🤖 AI Summary
To address the high barrier to entry and heavy reliance on engineering expertise in data pipeline development, this paper proposes a hybrid generative approach that automatically compiles natural language specifications into reliable, executable Apache Airflow DAGs. The method synergistically integrates large language models (LLMs) for semantic understanding, structured template engines for deterministic syntactic constraints, and a multi-stage validation mechanism—balancing expressiveness with correctness guarantees. We introduce a novel three-dimensional evaluation framework—SAT (Semantic Accuracy), DST (Structural Integrity), and PCT (Programmatic Executability)—to systematically quantify generation quality. Experimental results demonstrate a 78.5% successful generation rate, substantially outperforming pure-LLM (66.2%) and end-to-end generative baselines (29.2%), while achieving over twofold improvement in cost efficiency per generated DAG. This work provides a practical, production-ready pathway toward democratizing low-code data pipeline development.
📝 Abstract
Developing reliable data enrichment pipelines demands significant engineering expertise. We present Prompt2DAG, a methodology that transforms natural language descriptions into executable Apache Airflow DAGs. We evaluate four generation approaches -- Direct, LLM-only, Hybrid, and Template-based -- across 260 experiments using thirteen LLMs and five case studies to identify optimal strategies for production-grade automation. Performance is measured using a penalized scoring framework that combines reliability with code quality (SAT), structural integrity (DST), and executability (PCT).
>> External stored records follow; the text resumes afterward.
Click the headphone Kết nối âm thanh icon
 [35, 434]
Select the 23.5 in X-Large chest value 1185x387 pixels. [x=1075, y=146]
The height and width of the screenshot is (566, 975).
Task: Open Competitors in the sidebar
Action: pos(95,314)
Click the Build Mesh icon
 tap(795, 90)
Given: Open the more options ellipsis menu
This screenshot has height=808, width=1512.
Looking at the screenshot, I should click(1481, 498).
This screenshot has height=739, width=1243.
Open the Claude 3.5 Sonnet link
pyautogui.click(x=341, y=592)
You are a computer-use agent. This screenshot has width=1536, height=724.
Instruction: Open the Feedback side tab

The Hybrid approach emerges as the optimal generative method, achieving a 78.5% success rate with robust quality scores (SAT: 6.79, DST: 7.67, PCT: 7.76). This significantly outperforms the LLM-only (66.2% success) and Direct (29.2% success) methods. Our findings show that reliability, not intrinsic code quality, is the primary differentiator. Cost-effectiveness analysis reveals the Hybrid method is over twice as efficient as Direct prompting per successful DAG. We conclude that a structured, hybrid approach is essential for balancing flexibility and reliability in automated workflow generation, offering a viable path to democratize data pipeline development.